Your goal: Rewrite the rows in the part that opens with the line containing "This screenshot has width=1920, height=1080. What" and closes with the line containing "Image resolution: width=1920 pixels, height=1080 pixels. What", substituting "This capture measures" for "This screenshot has" and changing nothing else.
** Begin Supplied material **
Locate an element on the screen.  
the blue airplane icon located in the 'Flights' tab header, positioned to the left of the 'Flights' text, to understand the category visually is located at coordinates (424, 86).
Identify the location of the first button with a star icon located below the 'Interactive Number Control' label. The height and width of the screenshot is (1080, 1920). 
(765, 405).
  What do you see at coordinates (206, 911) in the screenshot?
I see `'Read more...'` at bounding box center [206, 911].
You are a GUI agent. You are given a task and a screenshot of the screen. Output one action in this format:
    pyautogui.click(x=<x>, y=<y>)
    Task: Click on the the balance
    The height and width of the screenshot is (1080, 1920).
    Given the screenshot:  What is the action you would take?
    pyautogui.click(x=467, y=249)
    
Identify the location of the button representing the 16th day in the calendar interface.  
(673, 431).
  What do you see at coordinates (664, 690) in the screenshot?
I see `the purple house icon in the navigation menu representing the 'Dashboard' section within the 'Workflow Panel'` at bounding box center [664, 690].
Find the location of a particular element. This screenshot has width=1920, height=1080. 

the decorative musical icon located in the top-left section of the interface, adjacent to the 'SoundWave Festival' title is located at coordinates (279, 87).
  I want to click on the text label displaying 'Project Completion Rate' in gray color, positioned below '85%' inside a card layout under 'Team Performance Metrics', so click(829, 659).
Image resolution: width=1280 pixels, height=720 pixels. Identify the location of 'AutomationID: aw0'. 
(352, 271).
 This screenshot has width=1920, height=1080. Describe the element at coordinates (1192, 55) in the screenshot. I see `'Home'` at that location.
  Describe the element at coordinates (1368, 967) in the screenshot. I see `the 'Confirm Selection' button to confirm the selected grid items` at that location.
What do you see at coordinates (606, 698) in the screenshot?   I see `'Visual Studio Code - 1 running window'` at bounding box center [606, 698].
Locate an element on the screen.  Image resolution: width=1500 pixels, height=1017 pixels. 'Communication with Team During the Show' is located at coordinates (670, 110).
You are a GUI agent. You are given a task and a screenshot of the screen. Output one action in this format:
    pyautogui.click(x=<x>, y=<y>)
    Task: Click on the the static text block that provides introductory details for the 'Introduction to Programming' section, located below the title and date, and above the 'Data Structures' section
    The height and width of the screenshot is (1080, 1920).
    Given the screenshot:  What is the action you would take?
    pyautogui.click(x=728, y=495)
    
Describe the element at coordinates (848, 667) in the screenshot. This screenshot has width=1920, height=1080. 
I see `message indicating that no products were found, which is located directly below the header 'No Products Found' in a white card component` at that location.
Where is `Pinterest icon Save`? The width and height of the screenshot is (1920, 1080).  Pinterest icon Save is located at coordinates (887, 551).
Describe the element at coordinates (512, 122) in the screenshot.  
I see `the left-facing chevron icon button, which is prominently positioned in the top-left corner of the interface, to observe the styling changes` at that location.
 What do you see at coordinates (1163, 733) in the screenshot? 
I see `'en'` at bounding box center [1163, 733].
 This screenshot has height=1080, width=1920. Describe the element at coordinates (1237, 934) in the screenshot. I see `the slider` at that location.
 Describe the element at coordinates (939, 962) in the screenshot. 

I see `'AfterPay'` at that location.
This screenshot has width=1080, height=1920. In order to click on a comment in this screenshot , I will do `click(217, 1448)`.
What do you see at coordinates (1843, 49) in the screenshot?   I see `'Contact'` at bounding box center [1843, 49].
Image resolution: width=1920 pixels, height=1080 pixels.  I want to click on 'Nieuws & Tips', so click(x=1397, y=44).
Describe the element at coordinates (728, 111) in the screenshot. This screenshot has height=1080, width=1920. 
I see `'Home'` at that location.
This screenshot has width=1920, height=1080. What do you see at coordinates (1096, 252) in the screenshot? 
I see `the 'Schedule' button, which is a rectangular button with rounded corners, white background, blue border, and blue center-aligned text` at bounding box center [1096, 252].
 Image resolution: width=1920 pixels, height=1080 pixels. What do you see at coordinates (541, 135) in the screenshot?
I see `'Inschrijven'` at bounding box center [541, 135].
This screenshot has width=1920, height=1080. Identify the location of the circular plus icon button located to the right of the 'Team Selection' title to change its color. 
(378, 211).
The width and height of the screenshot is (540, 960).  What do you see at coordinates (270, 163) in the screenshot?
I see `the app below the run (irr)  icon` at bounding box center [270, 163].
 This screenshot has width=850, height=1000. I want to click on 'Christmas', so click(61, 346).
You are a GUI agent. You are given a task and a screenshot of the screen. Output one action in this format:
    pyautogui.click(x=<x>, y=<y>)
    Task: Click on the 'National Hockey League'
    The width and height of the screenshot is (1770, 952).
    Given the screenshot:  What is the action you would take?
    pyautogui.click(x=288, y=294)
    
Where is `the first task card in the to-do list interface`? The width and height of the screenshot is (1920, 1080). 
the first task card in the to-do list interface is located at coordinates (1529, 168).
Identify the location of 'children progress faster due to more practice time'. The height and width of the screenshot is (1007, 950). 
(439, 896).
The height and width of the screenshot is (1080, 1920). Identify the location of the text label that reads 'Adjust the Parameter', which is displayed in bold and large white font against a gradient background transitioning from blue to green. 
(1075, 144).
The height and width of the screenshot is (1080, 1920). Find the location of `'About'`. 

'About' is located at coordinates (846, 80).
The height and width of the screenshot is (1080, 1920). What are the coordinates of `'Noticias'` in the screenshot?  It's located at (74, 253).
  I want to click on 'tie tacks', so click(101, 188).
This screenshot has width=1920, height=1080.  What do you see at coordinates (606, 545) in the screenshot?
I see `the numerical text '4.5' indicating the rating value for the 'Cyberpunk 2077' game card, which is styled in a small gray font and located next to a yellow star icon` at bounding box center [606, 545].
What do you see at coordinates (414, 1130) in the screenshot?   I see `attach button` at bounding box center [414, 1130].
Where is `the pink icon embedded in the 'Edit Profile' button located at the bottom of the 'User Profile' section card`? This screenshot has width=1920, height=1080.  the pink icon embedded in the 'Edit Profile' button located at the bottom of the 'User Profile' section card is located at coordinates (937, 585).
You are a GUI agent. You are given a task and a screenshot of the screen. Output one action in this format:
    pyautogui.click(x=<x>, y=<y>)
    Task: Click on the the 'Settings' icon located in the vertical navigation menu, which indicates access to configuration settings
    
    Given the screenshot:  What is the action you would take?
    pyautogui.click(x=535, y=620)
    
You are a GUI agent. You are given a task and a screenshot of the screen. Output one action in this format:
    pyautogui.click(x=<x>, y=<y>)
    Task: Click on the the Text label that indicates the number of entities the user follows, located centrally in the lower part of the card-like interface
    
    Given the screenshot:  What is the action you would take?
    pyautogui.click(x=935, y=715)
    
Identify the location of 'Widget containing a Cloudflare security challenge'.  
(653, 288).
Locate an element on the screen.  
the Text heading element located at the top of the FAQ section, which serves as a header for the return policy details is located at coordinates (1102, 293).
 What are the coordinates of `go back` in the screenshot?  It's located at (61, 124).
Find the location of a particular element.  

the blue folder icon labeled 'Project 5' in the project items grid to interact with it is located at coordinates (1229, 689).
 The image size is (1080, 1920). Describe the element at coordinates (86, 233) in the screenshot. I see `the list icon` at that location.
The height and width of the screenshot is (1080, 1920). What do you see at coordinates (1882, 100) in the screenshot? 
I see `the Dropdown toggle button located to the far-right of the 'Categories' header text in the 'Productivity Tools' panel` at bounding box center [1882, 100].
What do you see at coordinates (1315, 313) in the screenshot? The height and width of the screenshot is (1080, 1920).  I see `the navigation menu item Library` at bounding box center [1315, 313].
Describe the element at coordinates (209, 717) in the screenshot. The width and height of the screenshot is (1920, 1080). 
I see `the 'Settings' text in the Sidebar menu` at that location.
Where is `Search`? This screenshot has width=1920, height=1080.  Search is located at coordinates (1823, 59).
** End Supplied material **
In response:
This capture measures width=1920, height=1080. What do you see at coordinates (1096, 252) in the screenshot? 
I see `the 'Schedule' button, which is a rectangular button with rounded corners, white background, blue border, and blue center-aligned text` at bounding box center [1096, 252].
 Image resolution: width=1920 pixels, height=1080 pixels. What do you see at coordinates (541, 135) in the screenshot?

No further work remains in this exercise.